> Quoted passage:
(begin)
Section 4 – Matters Related to Accountants and Financial Statements

Item 4.01 – Changes in Registrant’s Certifying Accountant.

(a)           The Audit Committee of the Board of Directors (the “Audit Committee”) of LMI Aerospace, Inc. (the “Company”) conducted a competitive process to select a firm to serve as the Company’s independent registered public accounting firm for the fiscal year ending December 31, 2009. The Audit Committee invited several national firms to participate in this process, including BDO Seidman, LLP (“BDO Seidman”), the Company’s independent registered public accounting firm since December 29, 2003.

As a result of this process, on June 23, 2009, the Audit Committee approved the engagement of PricewaterhouseCoopers LLP (“PwC”) as the Company’s independent registered public accounting firm for the fiscal year ending December 31, 2009 and dismissed BDO Seidman from that role on that date.

BDO Seidman’s audit reports on the Company’s consolidated financial statements as of and for the fiscal years ended December 31, 2008 and 2007 did not contain an adverse opinion or a disclaimer of opinion and were not qualified or modified as to uncertainty, audit scope or accounting principles.
(end)
> Dataset excerpt:
(begin)
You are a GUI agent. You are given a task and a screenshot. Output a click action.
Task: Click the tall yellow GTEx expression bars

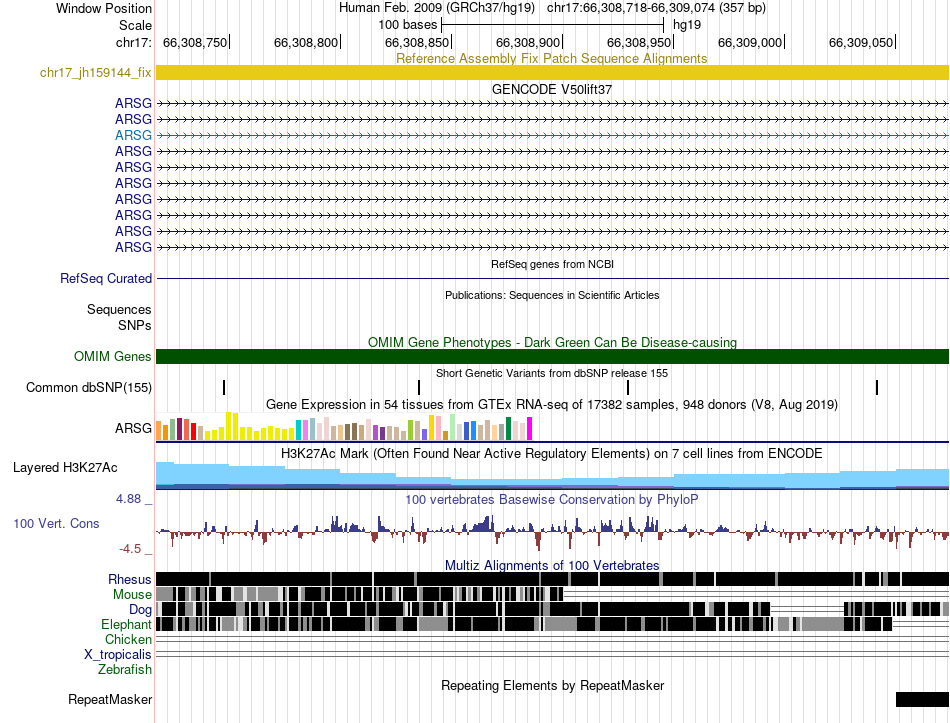pos(232,426)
(end)
> Aim 1: Translate this sentence from the auditor change notice into Spanish: "As a result of this process, on June 23, 2009, the Audit Committee approved the engagement of PricewaterhouseCoopers LLP (“PwC”) as the Company’s independent registered public accounting firm for the fiscal year ending December 31, 2009 and dismissed BDO Seidman from that role on that date."
> Aim 2: Reproduce word for word the part of the auditor change notice from "Item 4.01 –" up to and including "on that date.".

> Full response 1: Como resultado de este proceso, el 23 de junio de 2009, el Comité de Auditoría aprobó la contratación de PricewaterhouseCoopers LLP (“PwC”) como firma independiente de contadores públicos registrada de la Compañía para el ejercicio fiscal que termina el 31 de diciembre de 2009 y destituyó a BDO Seidman de dicha función en esa misma fecha.

> Full response 2:
Item 4.01 – Changes in Registrant’s Certifying Accountant.

(a)           The Audit Committee of the Board of Directors (the “Audit Committee”) of LMI Aerospace, Inc. (the “Company”) conducted a competitive process to select a firm to serve as the Company’s independent registered public accounting firm for the fiscal year ending December 31, 2009. The Audit Committee invited several national firms to participate in this process, including BDO Seidman, LLP (“BDO Seidman”), the Company’s independent registered public accounting firm since December 29, 2003.

As a result of this process, on June 23, 2009, the Audit Committee approved the engagement of PricewaterhouseCoopers LLP (“PwC”) as the Company’s independent registered public accounting firm for the fiscal year ending December 31, 2009 and dismissed BDO Seidman from that role on that date.